### Given problem
Copy out each line of the entries below that contains the word "Open".

### Available data

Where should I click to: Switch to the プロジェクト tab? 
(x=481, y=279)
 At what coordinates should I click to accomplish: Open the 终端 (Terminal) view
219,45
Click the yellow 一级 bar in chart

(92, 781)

...

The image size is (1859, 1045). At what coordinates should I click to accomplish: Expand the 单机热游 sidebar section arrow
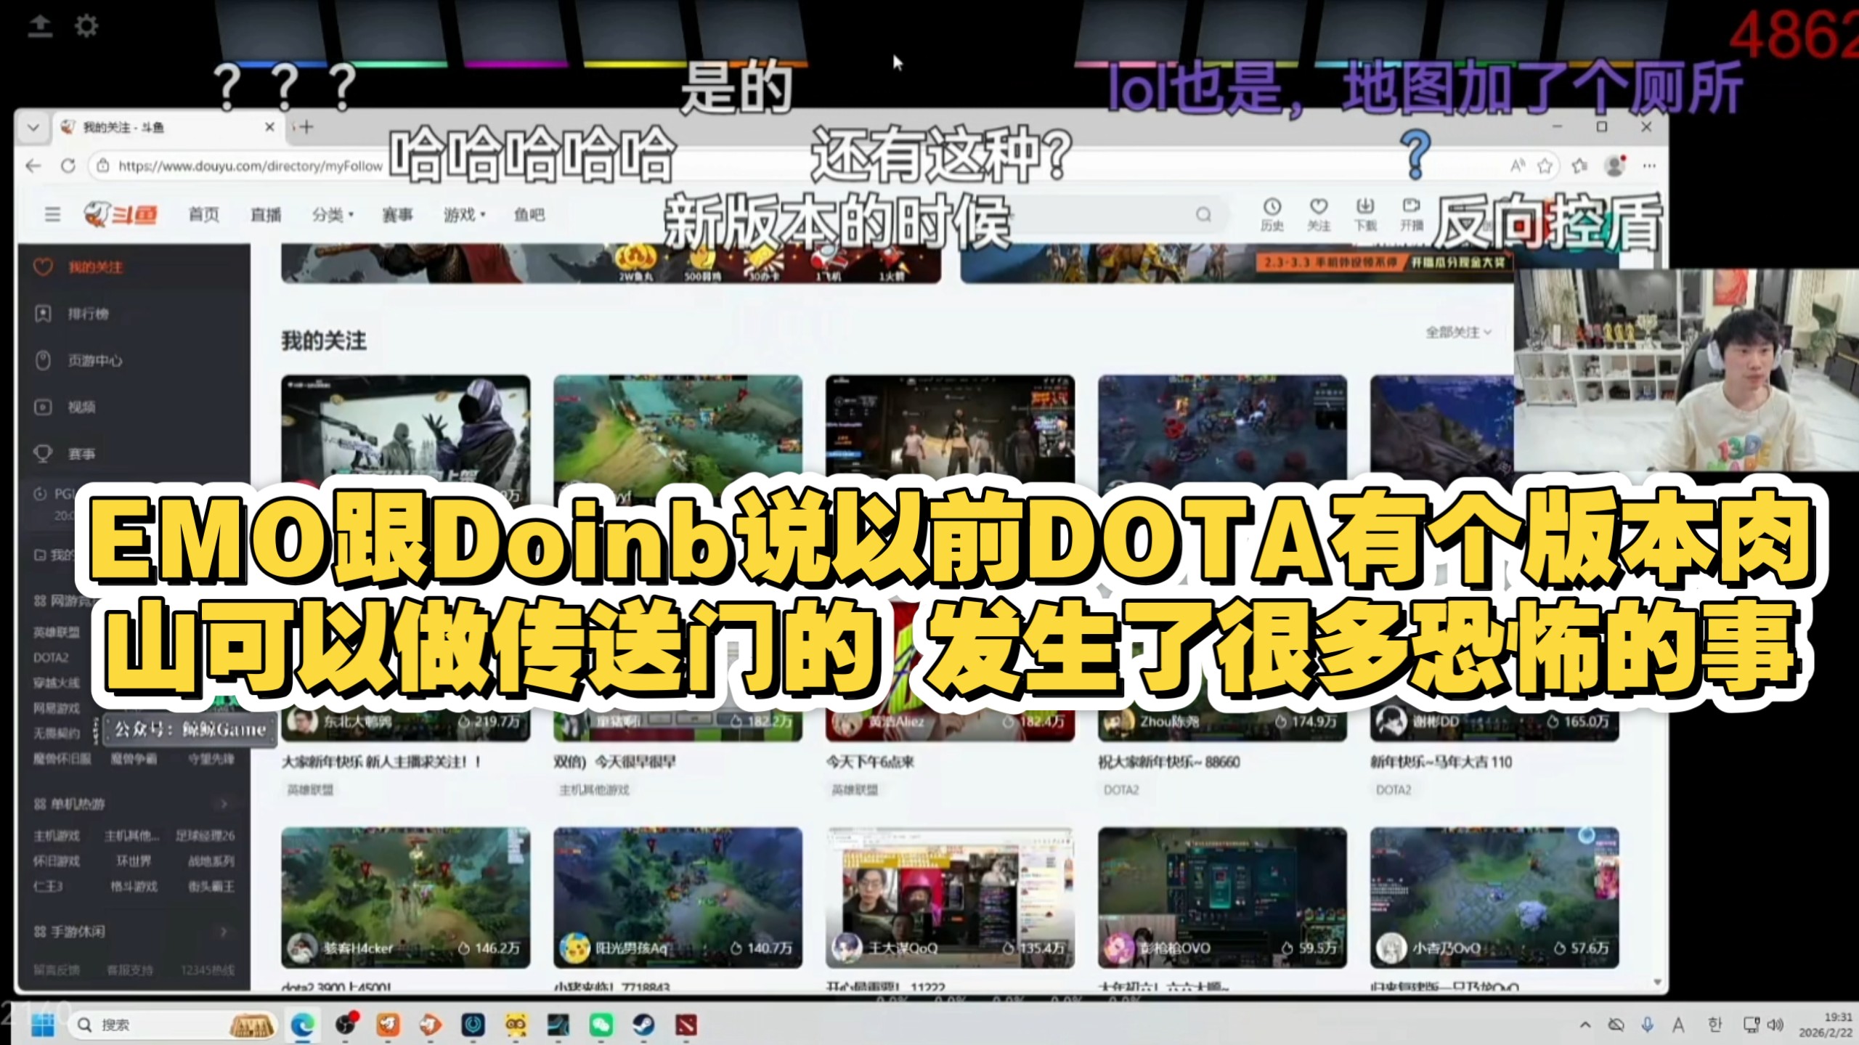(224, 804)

--

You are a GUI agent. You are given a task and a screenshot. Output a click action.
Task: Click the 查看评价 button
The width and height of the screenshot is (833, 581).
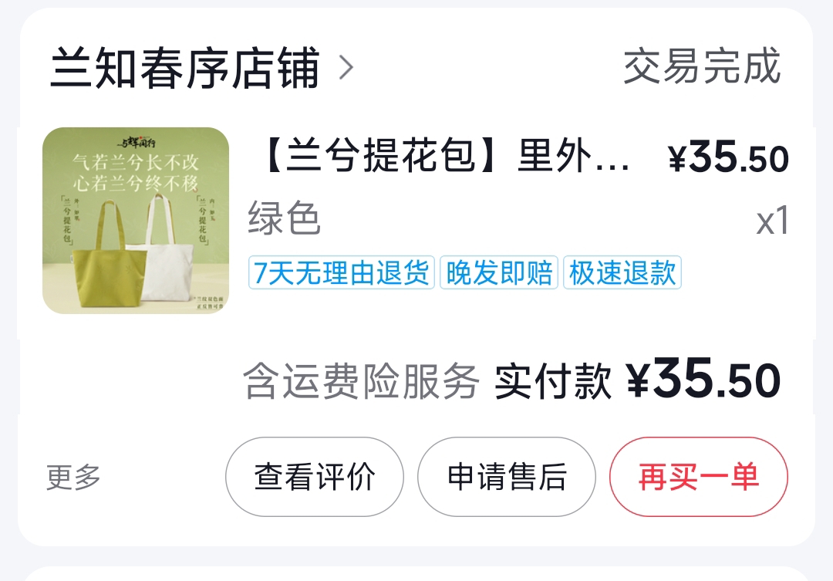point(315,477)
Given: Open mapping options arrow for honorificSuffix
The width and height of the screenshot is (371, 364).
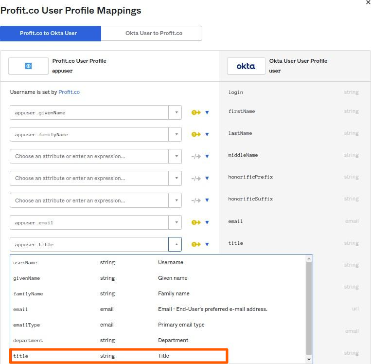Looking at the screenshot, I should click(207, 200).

### Answer to this exercise
 At what coordinates should I click to accomplish: Open the 终端 (Terminal) view
Given: Open mapping options arrow for honorificSuffix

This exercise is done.